The plant will be located in the Amhara Regional State

Mar 16 , 2019
By TEMESGEN MULUGETA ( FORTUNE STAFF WRITER )


An economic wing of the Amhara Regional State is expanding to sugar production with an estimated investment of 1.4 billion Br.

Abay Industrial Development SC plans to set up a sugar manufacturing plant at Tana Beles sub-basin in the Amhara Regional State. The factory will have a capacity of crushing 8,000tn of sugar cane a day, and there is a plan to expand to 12,000tn of sugar cane. The project will include a sugarcane plantation development, processing complex and a power co-generation facility.

For the project, Abay, a public-private partnership with four billion Birr in registered capital raised from about 516 investors and state-owned enterprises in the Amhara Regional State, is in the process of hiring a firm to carry out the feasibility study.




A tender for a consultancy firm was also floated late last month by Abay, a company established to develop 22 different industries in the region including steel, cement, fertiliser, textiles, chemicals and commercial farming.

There are eight local sugar factories that are operational in the country including Wonji Shoa, Metehara, Fincha, Tendaho, Arjo Dediessa, Kessem and Omo Kuraz  Sugar Factory II. Excluding Omo Kuraz II, the seven factories have an annual production capacity of four million quintals, while the demand is between 6.5 million quintals to seven million quintals.
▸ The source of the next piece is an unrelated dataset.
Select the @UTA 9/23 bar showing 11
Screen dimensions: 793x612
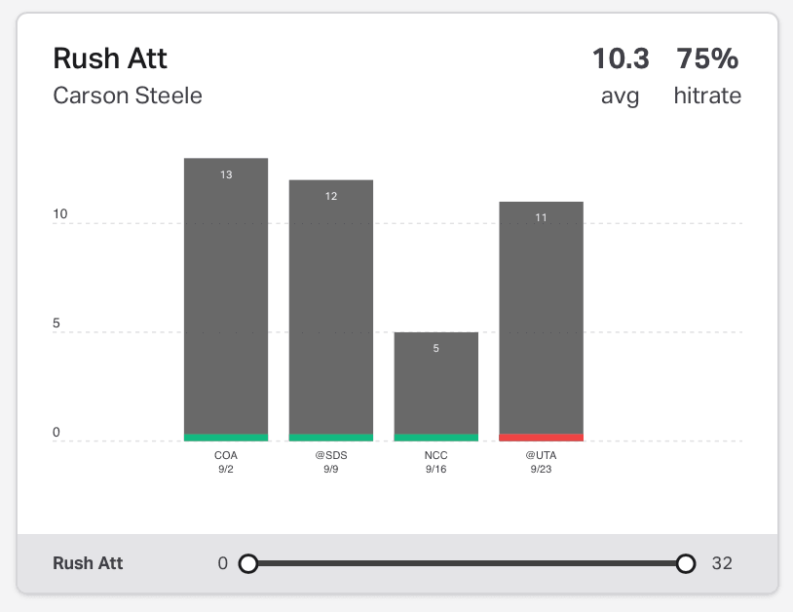pos(541,318)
To meet national demand, Ethiopia imported 4.14 million quintals or 414,587tn of sugar two years ago.


Last year, Prime Minister Abiy Ahmed (PhD) inaugurated Omo Kuraz III Sugar Factory, located in the Bench Maji Zone of the SNNPR built at a cost of more than eight billion Birr. The factory became the eighth operational sugar factory in the country. Built by the Chinese company COMPLANT, it has a capacity of producing 8,000 quintals to 10,000 quintals of sugar a day.

Close to 34.8 billion Br was spent for the four sugar factories in Omo Kuraz Sugar Development Project for irrigation infrastructure, land preparation, sugarcane development, housing, factory construction, project pre-operation and operational budget by March 2018.
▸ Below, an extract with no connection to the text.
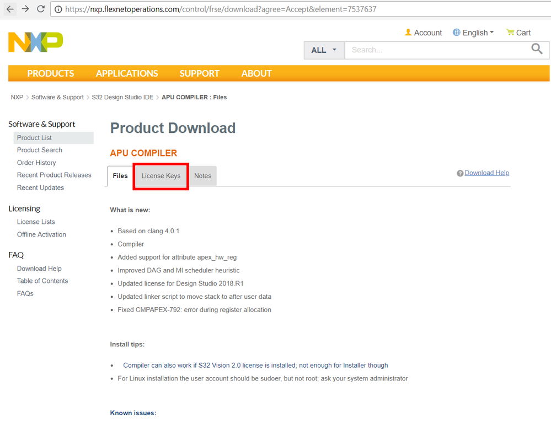This screenshot has height=424, width=551.
Task: Open the Cart
Action: pyautogui.click(x=518, y=33)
The growth in sugar factories will not only minimise the shortage of sugar but make a major contribution to saving forex spent to import it, according to experts. That the project is not solely government-owned has also been hailed.
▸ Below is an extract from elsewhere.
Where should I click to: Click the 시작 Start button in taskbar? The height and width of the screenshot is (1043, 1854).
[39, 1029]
"It is good that the private sector is stepping up, but the government should take care to keep the price of sugar down," said Alemayehu Geda (Prof.), a macroeconomist and university lecturer at Addis Abeba University. "The government will also have to improve the current sugar producing capacity of the publicly-owned sugar factories."

Abay is also in the process of setting up the nation's largest steel cold rolling mill complex in Bahir Dar. It also plans to set up a cement factory at Dejen, 240Km northwest of Addis Abeba, two furniture factories in the cities of Debre Tabor and Debre Berhan and a textile factory in Gonder. It also laid the foundation for a one-billion-Br wood mill plant to be located in Woldiya town, Amhara Regional State.

Demes Teshager, general manager of Abay Industrial Development, did not respond to questions from Fortune before the paper went to print.